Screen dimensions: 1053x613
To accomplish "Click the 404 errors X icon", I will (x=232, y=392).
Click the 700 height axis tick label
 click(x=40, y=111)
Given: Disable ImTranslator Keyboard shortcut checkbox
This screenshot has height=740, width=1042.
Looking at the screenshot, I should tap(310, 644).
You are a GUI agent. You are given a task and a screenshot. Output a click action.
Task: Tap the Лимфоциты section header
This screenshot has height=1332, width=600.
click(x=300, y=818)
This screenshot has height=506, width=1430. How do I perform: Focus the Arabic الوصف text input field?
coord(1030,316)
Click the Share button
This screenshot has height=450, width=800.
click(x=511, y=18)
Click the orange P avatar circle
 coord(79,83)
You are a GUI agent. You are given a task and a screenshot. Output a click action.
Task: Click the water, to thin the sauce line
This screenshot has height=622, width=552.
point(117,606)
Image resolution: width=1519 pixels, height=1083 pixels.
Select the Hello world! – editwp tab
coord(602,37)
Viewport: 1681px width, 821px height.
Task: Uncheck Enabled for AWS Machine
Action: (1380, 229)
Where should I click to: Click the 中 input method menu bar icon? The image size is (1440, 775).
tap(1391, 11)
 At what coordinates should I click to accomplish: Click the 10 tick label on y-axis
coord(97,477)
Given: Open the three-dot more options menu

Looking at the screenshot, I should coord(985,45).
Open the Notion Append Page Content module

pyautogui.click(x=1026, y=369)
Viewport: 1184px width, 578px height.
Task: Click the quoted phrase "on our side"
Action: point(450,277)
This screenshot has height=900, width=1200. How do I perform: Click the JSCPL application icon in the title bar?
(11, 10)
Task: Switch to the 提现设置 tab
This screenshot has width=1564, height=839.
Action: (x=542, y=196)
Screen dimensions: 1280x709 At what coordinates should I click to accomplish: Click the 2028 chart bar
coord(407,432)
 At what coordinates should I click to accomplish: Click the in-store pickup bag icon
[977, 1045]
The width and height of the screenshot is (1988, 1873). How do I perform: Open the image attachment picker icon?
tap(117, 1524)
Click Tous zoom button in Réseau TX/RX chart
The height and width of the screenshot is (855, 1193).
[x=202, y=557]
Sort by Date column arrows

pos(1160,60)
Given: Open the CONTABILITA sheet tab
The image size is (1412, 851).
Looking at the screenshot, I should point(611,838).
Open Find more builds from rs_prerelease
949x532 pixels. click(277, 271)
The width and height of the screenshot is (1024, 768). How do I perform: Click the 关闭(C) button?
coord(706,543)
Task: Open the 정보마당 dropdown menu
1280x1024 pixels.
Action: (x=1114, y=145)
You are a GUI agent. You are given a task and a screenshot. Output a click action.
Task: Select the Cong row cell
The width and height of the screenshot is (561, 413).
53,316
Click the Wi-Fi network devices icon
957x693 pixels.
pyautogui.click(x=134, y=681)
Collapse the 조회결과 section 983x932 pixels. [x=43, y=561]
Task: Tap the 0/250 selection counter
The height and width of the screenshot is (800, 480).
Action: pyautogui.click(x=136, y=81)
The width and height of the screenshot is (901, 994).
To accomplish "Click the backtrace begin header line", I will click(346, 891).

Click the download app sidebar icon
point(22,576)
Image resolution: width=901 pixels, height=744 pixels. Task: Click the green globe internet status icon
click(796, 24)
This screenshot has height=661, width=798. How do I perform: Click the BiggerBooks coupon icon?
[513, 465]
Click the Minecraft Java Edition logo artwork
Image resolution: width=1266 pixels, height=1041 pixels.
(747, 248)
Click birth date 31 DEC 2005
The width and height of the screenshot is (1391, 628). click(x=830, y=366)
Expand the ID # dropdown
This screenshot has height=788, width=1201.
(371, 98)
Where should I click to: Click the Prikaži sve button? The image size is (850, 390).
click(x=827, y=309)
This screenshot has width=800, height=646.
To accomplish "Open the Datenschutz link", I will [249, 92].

> [Activity] With the line holding "Open Find more builds from rs_prerelease" as the first and the line holding "The width and height of the screenshot is (901, 994)." as the last, set down that range of the entries above exactly, and nothing else.

> [Response]
Open Find more builds from rs_prerelease
949x532 pixels. click(277, 271)
The width and height of the screenshot is (1024, 768). How do I perform: Click the 关闭(C) button?
coord(706,543)
Task: Open the 정보마당 dropdown menu
1280x1024 pixels.
Action: (x=1114, y=145)
You are a GUI agent. You are given a task and a screenshot. Output a click action.
Task: Select the Cong row cell
The width and height of the screenshot is (561, 413).
53,316
Click the Wi-Fi network devices icon
957x693 pixels.
pyautogui.click(x=134, y=681)
Collapse the 조회결과 section 983x932 pixels. [x=43, y=561]
Task: Tap the 0/250 selection counter
The height and width of the screenshot is (800, 480).
Action: pyautogui.click(x=136, y=81)
The width and height of the screenshot is (901, 994).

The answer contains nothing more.